About this task:
Two lines mark the range in the entries below: the one holding "Task: Click the gear icon above 活动05" and the one holding "Screen dimensions: 2520x1478". Set down those two and all lines between them, exactly.

Stored items:
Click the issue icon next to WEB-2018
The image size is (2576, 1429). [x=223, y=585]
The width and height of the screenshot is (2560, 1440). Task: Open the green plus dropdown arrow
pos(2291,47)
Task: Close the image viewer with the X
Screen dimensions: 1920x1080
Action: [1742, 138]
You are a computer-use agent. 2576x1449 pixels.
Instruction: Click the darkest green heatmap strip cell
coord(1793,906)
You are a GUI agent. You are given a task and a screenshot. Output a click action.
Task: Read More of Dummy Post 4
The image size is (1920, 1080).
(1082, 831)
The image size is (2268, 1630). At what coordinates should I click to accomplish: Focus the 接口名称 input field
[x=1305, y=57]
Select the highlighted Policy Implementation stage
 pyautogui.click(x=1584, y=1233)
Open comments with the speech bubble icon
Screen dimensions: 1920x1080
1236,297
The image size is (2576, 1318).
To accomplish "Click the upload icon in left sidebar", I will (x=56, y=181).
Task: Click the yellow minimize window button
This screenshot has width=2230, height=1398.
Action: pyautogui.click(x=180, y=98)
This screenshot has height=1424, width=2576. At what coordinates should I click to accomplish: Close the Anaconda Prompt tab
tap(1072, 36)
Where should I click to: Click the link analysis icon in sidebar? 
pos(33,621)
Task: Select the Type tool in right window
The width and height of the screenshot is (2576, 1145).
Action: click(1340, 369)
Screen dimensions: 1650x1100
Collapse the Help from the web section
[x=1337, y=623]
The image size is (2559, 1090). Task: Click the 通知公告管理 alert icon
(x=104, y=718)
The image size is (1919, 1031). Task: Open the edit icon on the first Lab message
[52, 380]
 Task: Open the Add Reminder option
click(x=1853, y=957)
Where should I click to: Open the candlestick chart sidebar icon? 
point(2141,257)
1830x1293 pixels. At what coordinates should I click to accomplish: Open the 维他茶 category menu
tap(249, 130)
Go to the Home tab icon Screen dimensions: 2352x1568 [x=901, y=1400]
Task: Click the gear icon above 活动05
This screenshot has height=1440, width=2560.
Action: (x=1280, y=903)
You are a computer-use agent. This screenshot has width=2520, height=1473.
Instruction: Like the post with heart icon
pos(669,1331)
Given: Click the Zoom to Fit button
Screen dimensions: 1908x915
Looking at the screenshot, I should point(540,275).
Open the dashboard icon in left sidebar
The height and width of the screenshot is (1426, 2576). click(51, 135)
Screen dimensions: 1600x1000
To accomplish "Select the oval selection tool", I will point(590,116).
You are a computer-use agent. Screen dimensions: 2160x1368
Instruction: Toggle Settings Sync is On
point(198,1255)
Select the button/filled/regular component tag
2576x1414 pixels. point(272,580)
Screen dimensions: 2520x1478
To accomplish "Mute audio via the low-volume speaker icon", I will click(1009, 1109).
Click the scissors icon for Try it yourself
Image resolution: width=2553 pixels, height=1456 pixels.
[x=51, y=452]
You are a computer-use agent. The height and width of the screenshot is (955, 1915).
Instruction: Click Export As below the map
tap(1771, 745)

Solution for this exercise:
Task: Click the gear icon above 活动05
This screenshot has height=1440, width=2560.
Action: (x=1280, y=903)
You are a computer-use agent. This screenshot has width=2520, height=1473.
Instruction: Like the post with heart icon
pos(669,1331)
Given: Click the Zoom to Fit button
Screen dimensions: 1908x915
Looking at the screenshot, I should point(540,275).
Open the dashboard icon in left sidebar
The height and width of the screenshot is (1426, 2576). click(51, 135)
Screen dimensions: 1600x1000
To accomplish "Select the oval selection tool", I will point(590,116).
You are a computer-use agent. Screen dimensions: 2160x1368
Instruction: Toggle Settings Sync is On
point(198,1255)
Select the button/filled/regular component tag
2576x1414 pixels. point(272,580)
Screen dimensions: 2520x1478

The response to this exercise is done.